▶ **Excerpted data**:
··········

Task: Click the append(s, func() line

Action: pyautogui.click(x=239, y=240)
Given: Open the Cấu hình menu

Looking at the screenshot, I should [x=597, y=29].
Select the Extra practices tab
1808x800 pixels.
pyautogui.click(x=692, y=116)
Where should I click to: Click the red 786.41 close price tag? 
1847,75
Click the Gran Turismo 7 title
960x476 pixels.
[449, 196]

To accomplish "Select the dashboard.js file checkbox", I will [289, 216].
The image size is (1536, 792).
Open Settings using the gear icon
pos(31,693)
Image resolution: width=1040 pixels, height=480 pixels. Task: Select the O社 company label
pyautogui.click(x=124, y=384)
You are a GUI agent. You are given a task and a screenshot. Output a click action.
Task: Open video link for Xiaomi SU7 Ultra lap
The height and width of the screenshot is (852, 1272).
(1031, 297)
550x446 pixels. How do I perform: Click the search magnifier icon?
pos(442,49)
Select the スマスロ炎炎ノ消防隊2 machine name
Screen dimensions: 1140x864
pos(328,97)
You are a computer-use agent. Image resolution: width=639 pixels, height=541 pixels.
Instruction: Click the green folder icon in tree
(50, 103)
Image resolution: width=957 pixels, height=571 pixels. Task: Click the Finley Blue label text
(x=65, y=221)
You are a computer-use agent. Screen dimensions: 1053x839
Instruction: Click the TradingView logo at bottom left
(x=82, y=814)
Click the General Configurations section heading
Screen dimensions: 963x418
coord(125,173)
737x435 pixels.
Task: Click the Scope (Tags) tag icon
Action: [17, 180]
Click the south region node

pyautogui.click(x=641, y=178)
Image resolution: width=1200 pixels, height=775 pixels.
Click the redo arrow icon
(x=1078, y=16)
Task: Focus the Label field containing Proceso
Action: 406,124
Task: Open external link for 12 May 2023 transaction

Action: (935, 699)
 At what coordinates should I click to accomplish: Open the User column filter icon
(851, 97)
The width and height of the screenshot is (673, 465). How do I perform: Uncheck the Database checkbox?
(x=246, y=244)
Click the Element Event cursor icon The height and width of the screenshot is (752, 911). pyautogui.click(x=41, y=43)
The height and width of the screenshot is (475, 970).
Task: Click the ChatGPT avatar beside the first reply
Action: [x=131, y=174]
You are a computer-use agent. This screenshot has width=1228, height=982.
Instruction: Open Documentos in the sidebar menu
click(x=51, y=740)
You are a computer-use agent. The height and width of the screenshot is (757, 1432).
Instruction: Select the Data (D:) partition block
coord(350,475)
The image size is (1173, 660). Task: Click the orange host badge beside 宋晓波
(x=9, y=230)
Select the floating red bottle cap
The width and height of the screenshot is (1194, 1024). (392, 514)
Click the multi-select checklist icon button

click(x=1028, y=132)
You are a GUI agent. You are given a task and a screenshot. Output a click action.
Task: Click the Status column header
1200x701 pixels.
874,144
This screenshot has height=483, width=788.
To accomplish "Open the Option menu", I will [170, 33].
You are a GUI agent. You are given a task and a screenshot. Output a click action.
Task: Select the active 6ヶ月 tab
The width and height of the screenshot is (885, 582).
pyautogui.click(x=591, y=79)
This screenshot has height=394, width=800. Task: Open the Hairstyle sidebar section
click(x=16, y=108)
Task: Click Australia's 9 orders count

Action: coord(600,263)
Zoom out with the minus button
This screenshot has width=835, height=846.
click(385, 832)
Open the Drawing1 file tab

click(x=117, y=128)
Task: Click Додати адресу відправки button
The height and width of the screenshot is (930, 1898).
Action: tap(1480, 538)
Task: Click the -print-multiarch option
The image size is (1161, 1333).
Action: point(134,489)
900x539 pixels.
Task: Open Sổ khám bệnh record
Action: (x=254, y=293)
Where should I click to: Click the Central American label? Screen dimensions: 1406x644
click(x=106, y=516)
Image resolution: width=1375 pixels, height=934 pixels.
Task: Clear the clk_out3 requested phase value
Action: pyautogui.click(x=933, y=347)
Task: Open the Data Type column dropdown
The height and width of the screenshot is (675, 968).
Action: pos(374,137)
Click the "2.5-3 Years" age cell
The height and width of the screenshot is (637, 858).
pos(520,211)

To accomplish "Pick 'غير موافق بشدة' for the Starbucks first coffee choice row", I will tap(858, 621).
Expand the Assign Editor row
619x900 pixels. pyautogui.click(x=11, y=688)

··········

▶ **Work order**: Make an exact copy of every entry.

▶ **Result**:
Task: Click the append(s, func() line

Action: pyautogui.click(x=239, y=240)
Given: Open the Cấu hình menu

Looking at the screenshot, I should [x=597, y=29].
Select the Extra practices tab
1808x800 pixels.
pyautogui.click(x=692, y=116)
Where should I click to: Click the red 786.41 close price tag? 
1847,75
Click the Gran Turismo 7 title
960x476 pixels.
[449, 196]

To accomplish "Select the dashboard.js file checkbox", I will [289, 216].
The image size is (1536, 792).
Open Settings using the gear icon
pos(31,693)
Image resolution: width=1040 pixels, height=480 pixels. Task: Select the O社 company label
pyautogui.click(x=124, y=384)
You are a GUI agent. You are given a task and a screenshot. Output a click action.
Task: Open video link for Xiaomi SU7 Ultra lap
The height and width of the screenshot is (852, 1272).
(1031, 297)
550x446 pixels. How do I perform: Click the search magnifier icon?
pos(442,49)
Select the スマスロ炎炎ノ消防隊2 machine name
Screen dimensions: 1140x864
pos(328,97)
You are a computer-use agent. Image resolution: width=639 pixels, height=541 pixels.
Instruction: Click the green folder icon in tree
(50, 103)
Image resolution: width=957 pixels, height=571 pixels. Task: Click the Finley Blue label text
(x=65, y=221)
You are a computer-use agent. Screen dimensions: 1053x839
Instruction: Click the TradingView logo at bottom left
(x=82, y=814)
Click the General Configurations section heading
Screen dimensions: 963x418
coord(125,173)
737x435 pixels.
Task: Click the Scope (Tags) tag icon
Action: [17, 180]
Click the south region node

pyautogui.click(x=641, y=178)
Image resolution: width=1200 pixels, height=775 pixels.
Click the redo arrow icon
(x=1078, y=16)
Task: Focus the Label field containing Proceso
Action: 406,124
Task: Open external link for 12 May 2023 transaction

Action: (935, 699)
 At what coordinates should I click to accomplish: Open the User column filter icon
(851, 97)
The width and height of the screenshot is (673, 465). How do I perform: Uncheck the Database checkbox?
(x=246, y=244)
Click the Element Event cursor icon The height and width of the screenshot is (752, 911). pyautogui.click(x=41, y=43)
The height and width of the screenshot is (475, 970).
Task: Click the ChatGPT avatar beside the first reply
Action: [x=131, y=174]
You are a computer-use agent. This screenshot has width=1228, height=982.
Instruction: Open Documentos in the sidebar menu
click(x=51, y=740)
You are a computer-use agent. The height and width of the screenshot is (757, 1432).
Instruction: Select the Data (D:) partition block
coord(350,475)
The image size is (1173, 660). Task: Click the orange host badge beside 宋晓波
(x=9, y=230)
Select the floating red bottle cap
The width and height of the screenshot is (1194, 1024). (392, 514)
Click the multi-select checklist icon button

click(x=1028, y=132)
You are a GUI agent. You are given a task and a screenshot. Output a click action.
Task: Click the Status column header
1200x701 pixels.
874,144
This screenshot has height=483, width=788.
To accomplish "Open the Option menu", I will [170, 33].
You are a GUI agent. You are given a task and a screenshot. Output a click action.
Task: Select the active 6ヶ月 tab
The width and height of the screenshot is (885, 582).
pyautogui.click(x=591, y=79)
This screenshot has height=394, width=800. Task: Open the Hairstyle sidebar section
click(x=16, y=108)
Task: Click Australia's 9 orders count

Action: coord(600,263)
Zoom out with the minus button
This screenshot has width=835, height=846.
click(385, 832)
Open the Drawing1 file tab

click(x=117, y=128)
Task: Click Додати адресу відправки button
The height and width of the screenshot is (930, 1898).
Action: tap(1480, 538)
Task: Click the -print-multiarch option
The image size is (1161, 1333).
Action: point(134,489)
900x539 pixels.
Task: Open Sổ khám bệnh record
Action: (x=254, y=293)
Where should I click to: Click the Central American label? Screen dimensions: 1406x644
click(x=106, y=516)
Image resolution: width=1375 pixels, height=934 pixels.
Task: Clear the clk_out3 requested phase value
Action: pyautogui.click(x=933, y=347)
Task: Open the Data Type column dropdown
The height and width of the screenshot is (675, 968).
Action: pos(374,137)
Click the "2.5-3 Years" age cell
The height and width of the screenshot is (637, 858).
pos(520,211)

To accomplish "Pick 'غير موافق بشدة' for the Starbucks first coffee choice row", I will tap(858, 621).
Expand the Assign Editor row
619x900 pixels. pyautogui.click(x=11, y=688)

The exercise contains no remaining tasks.